*EXTRAIT FOURNI:*
----------

Laurent Garcia – Il est difficile aujourd’hui de trouver la bonne formulation pour évoquer cette situation. Entre la colère que nous avons pu avoir à un moment – et qu’il faut savoir maîtriser – , nous sommes toujours dans l’incompréhension. Une incompréhension qui reste réelle car nous sommes tous à nous poser la question de savoir si les choix qui sont faits sont les bons. Est ce que les restrictions qui sont faites à la montagne, en tant que transporteur public (et qui ne sont pas d’actualité sur les autres transports publics français), sont pertinentes ? Pourquoi les remontées mécaniques sont le seul transport public français à être interdit aujourd’hui ? Pourquoi les terrasses de bar en altitude et en plein air ne pourraient-elles pas être ouvertes en journée en s’adaptant ?

----------

Entrées d'un jeu de données:

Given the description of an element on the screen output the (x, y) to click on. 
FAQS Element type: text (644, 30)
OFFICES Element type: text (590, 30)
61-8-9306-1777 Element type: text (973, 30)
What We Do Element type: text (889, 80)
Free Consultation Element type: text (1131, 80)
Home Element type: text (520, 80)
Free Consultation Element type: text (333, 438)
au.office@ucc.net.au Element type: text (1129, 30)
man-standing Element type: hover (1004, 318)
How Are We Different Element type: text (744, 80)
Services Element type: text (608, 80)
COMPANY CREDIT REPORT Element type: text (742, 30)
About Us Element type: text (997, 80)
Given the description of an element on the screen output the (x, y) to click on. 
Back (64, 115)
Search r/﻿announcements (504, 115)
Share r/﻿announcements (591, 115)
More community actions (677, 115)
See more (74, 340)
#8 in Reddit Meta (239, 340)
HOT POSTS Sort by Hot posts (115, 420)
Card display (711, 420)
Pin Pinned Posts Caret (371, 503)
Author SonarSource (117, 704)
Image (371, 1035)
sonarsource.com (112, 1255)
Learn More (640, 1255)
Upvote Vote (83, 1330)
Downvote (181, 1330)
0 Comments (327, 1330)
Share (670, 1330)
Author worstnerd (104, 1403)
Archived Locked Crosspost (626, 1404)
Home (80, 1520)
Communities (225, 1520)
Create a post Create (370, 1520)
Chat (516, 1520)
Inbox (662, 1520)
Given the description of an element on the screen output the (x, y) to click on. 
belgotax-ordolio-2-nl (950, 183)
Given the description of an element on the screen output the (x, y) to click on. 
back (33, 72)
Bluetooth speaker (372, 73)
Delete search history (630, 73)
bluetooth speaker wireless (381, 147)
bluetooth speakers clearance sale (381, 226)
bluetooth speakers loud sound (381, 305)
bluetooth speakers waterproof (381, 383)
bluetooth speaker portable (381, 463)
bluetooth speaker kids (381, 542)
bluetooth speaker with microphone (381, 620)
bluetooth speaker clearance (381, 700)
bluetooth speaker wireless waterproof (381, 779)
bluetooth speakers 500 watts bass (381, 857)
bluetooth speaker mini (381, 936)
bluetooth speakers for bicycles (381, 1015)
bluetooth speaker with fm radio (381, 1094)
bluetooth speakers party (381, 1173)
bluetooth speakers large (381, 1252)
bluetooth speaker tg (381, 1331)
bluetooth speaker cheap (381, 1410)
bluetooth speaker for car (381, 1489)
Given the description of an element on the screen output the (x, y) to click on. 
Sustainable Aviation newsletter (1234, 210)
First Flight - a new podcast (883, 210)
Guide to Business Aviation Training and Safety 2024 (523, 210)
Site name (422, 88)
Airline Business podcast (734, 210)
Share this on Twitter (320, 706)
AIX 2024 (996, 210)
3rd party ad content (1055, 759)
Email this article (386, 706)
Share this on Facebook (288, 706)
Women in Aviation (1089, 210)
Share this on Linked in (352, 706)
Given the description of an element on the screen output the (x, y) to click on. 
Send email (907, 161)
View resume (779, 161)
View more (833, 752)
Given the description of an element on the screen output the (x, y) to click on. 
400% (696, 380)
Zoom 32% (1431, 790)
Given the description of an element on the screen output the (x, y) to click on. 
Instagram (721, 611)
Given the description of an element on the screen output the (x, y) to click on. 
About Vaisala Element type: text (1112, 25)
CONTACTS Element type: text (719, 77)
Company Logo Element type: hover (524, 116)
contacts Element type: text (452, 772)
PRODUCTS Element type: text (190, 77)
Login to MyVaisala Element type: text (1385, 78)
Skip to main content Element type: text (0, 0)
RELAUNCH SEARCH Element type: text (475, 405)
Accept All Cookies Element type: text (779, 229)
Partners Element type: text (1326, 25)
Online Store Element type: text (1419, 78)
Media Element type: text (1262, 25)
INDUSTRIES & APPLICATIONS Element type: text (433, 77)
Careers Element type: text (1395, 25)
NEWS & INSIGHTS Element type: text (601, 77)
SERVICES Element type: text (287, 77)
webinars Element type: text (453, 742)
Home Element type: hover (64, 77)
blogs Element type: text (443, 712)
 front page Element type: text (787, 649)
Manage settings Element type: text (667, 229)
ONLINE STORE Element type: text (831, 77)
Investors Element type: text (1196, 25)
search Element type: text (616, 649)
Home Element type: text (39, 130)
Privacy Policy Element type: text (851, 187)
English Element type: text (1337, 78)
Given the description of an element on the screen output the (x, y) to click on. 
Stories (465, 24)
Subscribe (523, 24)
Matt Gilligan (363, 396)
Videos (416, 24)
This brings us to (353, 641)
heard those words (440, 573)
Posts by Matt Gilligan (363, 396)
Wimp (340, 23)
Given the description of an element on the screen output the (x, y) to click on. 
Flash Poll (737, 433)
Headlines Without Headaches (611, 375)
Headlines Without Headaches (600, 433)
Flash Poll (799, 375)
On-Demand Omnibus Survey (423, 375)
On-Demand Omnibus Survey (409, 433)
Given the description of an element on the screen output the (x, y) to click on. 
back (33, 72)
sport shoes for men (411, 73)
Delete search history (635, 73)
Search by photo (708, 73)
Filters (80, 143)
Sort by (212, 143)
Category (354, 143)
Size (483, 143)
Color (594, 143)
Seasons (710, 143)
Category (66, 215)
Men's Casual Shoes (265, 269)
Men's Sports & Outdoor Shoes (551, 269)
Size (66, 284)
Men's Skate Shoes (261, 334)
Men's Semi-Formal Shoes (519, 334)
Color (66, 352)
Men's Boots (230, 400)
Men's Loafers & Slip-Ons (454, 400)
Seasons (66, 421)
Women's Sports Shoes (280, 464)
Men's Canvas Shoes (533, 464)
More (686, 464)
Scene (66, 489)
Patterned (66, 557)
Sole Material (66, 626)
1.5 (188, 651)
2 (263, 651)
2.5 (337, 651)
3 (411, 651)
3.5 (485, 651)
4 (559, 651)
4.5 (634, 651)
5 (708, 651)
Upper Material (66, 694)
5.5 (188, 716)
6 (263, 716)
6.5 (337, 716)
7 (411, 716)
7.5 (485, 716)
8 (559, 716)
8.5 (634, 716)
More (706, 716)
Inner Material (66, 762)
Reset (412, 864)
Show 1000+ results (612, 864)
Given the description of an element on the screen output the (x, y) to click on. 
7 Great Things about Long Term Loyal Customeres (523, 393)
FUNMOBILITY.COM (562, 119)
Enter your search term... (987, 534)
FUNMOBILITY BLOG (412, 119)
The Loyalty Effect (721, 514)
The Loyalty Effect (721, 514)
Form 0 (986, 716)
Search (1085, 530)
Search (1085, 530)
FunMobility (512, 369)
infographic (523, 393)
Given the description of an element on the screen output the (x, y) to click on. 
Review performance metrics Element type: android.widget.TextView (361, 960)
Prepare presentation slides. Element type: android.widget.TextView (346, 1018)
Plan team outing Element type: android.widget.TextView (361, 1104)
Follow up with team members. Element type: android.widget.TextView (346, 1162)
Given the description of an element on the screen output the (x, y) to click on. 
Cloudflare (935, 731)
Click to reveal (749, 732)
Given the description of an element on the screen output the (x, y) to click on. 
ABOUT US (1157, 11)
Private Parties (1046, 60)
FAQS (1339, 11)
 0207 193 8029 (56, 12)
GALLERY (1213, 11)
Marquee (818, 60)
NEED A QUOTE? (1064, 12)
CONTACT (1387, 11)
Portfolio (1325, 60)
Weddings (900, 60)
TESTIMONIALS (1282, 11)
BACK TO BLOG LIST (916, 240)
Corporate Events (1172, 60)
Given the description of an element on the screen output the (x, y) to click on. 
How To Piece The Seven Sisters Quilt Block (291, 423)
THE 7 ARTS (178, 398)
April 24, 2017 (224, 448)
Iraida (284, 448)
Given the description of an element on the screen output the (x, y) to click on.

----------

*CONSIGNE ÉCRITE 1:* D'après l'extrait, quel est le seul transport public français à être interdit aujourd'hui ?
*CONSIGNE ÉCRITE 2:* Recopiez, s'il vous plaît, l'extrait en commençant à « Laurent Garcia – » et en terminant à « en s’adaptant ? ».
*CONSIGNE ÉCRITE 3:* Selon l'extrait, pour quelle raison l'incompréhension reste-t-elle réelle ?

*RÉSULTAT FINAL 1:* Les remontées mécaniques.

*RÉSULTAT FINAL 2:*
Laurent Garcia – Il est difficile aujourd’hui de trouver la bonne formulation pour évoquer cette situation. Entre la colère que nous avons pu avoir à un moment – et qu’il faut savoir maîtriser – , nous sommes toujours dans l’incompréhension. Une incompréhension qui reste réelle car nous sommes tous à nous poser la question de savoir si les choix qui sont faits sont les bons. Est ce que les restrictions qui sont faites à la montagne, en tant que transporteur public (et qui ne sont pas d’actualité sur les autres transports publics français), sont pertinentes ? Pourquoi les remontées mécaniques sont le seul transport public français à être interdit aujourd’hui ? Pourquoi les terrasses de bar en altitude et en plein air ne pourraient-elles pas être ouvertes en journée en s’adaptant ?

*RÉSULTAT FINAL 3:* L'incompréhension reste réelle parce que tous se posent la question de savoir si les choix qui sont faits sont les bons.